Pour promouvoir ses produits, Édouard Bernard lance les lignes de transports rapides « Paris-Marseille » et « Paris-Nantes ». Cette initiative va ancrer la réputation d’excellence de la marque. Il faut dire que dans les années 30, les camions sont mis à rude épreuve par les routes médiocres. Les pannes et déboires mécaniques sont la hantise des transporteurs, à une époque où les réseaux de service après-vente et les garagistes sont encore rares le long des Nationales. La fiabilité et la solidité des Bernard vont faire merveille dans de telles conditions. Dès lors, l’entreprise se concentre sur la fabrication de magnifiques camions robustes et fiables, le haut-de-gamme du poids-lourd.

En 1933, les moteurs à essence 6 cylindres Wyoming de ses premiers camions étant très gourmands, Bernard équipe ses véhicules de moteurs diesel 4 temps à injection directe fabriqués sous licence Gardner.

L’arrivée de la Guerre 1939-45 va freiner ce bel élan mais l’entreprise survie néanmoins. A la sortie du conflit mondial, les Camions Bernard doivent suivre les directives du Plan Pons et intégrer la Générale Française d’Automobiles (GFA) aux côtés de Delahaye, Unic et Laffly. La société s’en affranchi rapidement et relance sa production de façon indépendante avec une équipe de 360 ouvriers. La fabrication reste artisanale : elle est limitée à 186 véhicules en 1946 et 290 en 1949.

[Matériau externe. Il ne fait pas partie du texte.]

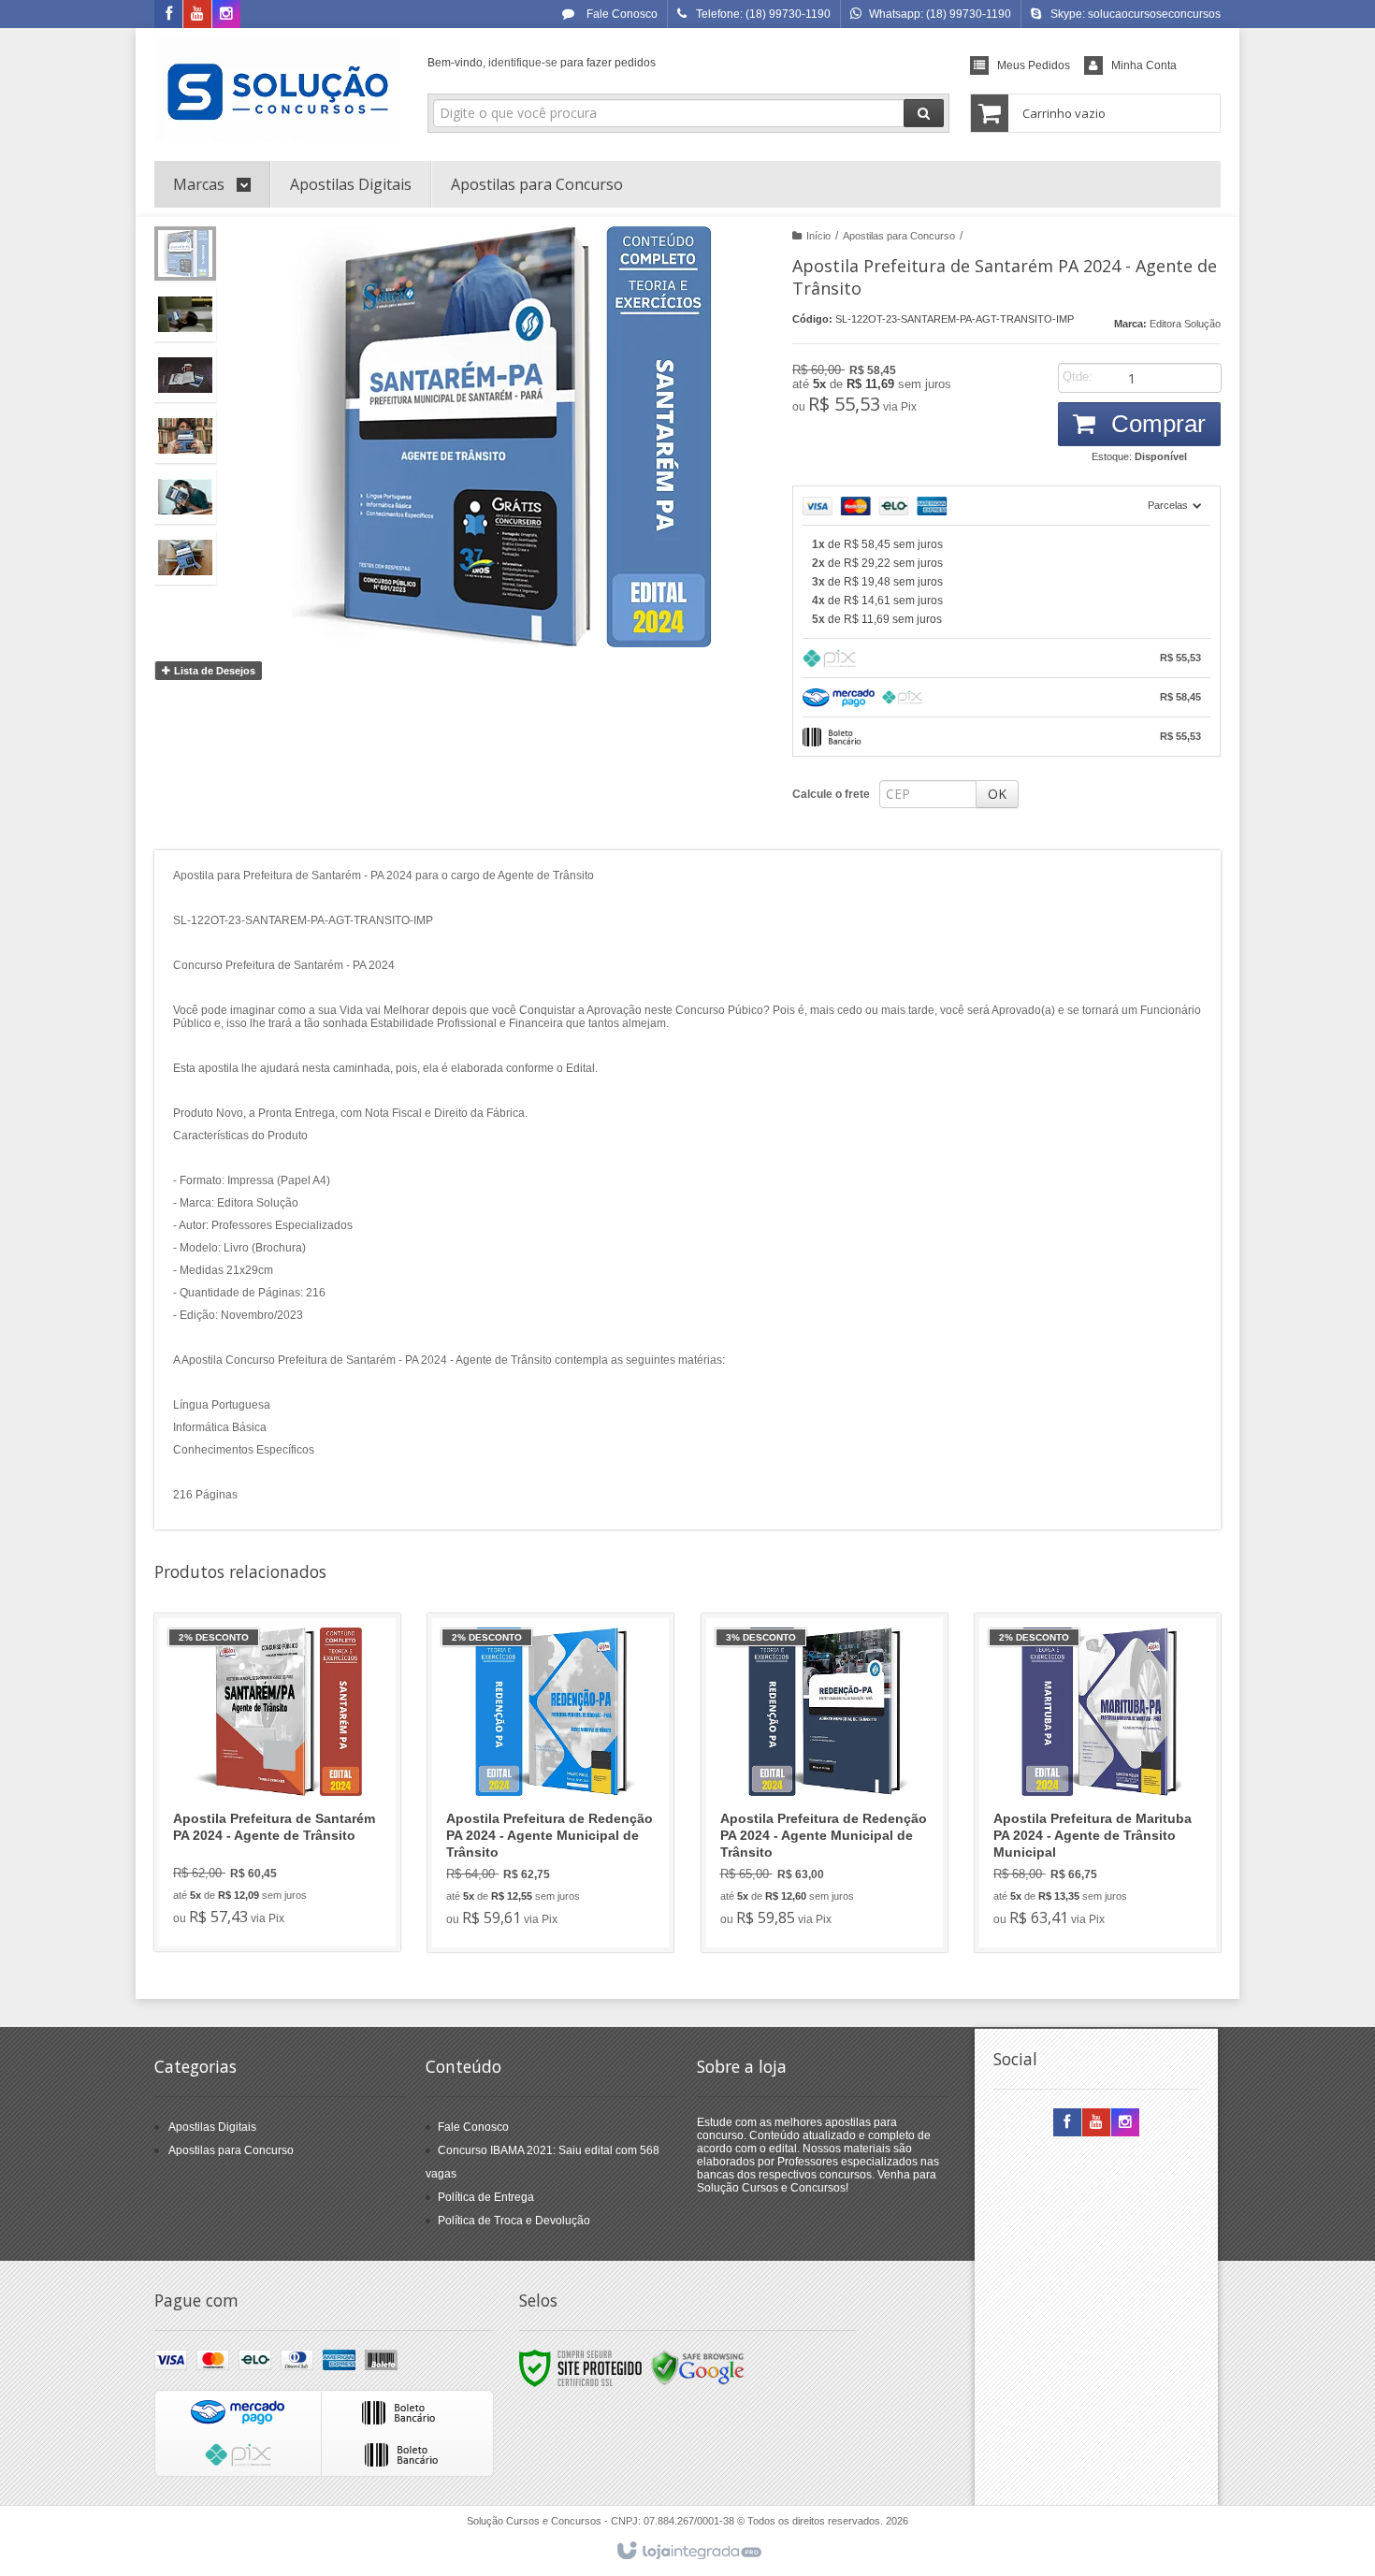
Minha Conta (1144, 65)
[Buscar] (924, 113)
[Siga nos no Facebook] (168, 15)
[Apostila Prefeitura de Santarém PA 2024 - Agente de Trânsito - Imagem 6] (185, 557)
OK (997, 794)
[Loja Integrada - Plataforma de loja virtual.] (688, 2551)
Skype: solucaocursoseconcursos (1135, 14)
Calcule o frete (831, 794)
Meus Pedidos (1033, 65)
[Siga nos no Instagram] (226, 15)
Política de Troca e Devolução (514, 2220)
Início (818, 235)
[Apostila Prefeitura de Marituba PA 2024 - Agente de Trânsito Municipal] (1097, 1782)
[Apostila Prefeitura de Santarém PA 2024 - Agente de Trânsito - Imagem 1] (185, 253)
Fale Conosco (621, 14)
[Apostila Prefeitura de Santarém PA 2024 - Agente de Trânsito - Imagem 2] (185, 314)
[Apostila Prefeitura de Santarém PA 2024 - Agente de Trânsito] (277, 1782)
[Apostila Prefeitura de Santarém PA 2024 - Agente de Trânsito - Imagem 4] (185, 436)
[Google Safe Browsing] (698, 2367)
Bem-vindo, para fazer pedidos (541, 62)
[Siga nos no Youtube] (197, 15)
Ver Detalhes (288, 1856)
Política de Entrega (486, 2197)
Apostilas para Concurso (899, 235)
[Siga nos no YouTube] (1096, 2123)
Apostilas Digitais (212, 2127)
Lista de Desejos (213, 670)
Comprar (1155, 424)
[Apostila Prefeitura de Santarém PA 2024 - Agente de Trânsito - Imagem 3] (185, 375)
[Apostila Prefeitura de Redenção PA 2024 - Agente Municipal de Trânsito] (550, 1782)
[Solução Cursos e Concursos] (277, 89)
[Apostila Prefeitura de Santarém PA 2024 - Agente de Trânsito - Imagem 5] (185, 497)
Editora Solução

A défaut de pouvoir fabriquer en quantité, Edouard Bernard s’appuie sur la qualité qui a fait son renom. En 1950, il modernise sa gamme et fait appel au dieseliste Charles Kuntzmann pour concevoir un moteur plus puissant que le Gardner. Las ! le 26 août 1951, Edouard Bernard décède à l’âge de 60 ans. L’entreprise va alors accumuler les difficultés financières. Les temps ont changés et la concurrence est rude ! les transporteurs qui plébiscitaient la marque dans les années 30 rechignent à investir dans un véhicule hors de prix, si solide soit-il. Raymond et Charles Bernard fils du fondateur prennent la direction de l’entreprise en 1957. Ils tentent de se mettre au goût du jour et actualisent le look des véhicules avec l’adoption de cabines avancées. Il ne pourront malheureusement éviter le règlement judiciaire en 1959 (l’entreprise a 450 salariés à cette date). Un concordat échelonnant les dettes sur 10 ans est conclu. Un redressement de la situation en 1962 permet une reprise en 1963 par la société Mack Trucks. Les fabrications Bernard sont poursuivies dans un premier temps mais l’entreprise monte également des châssis américains Mack. La situation se dégrade et la société Bernard est mise en liquidation judiciaire en 1967. Entre-temps, Raymond et Charles Bernard ont fondé la « société de réparation de véhicules » baptisée ensuite « Diesel Entreprise ». Cette société va produire des pièces détachées pendant plusieurs années pour les camions Bernard en circulation après la disparition de l’entreprise.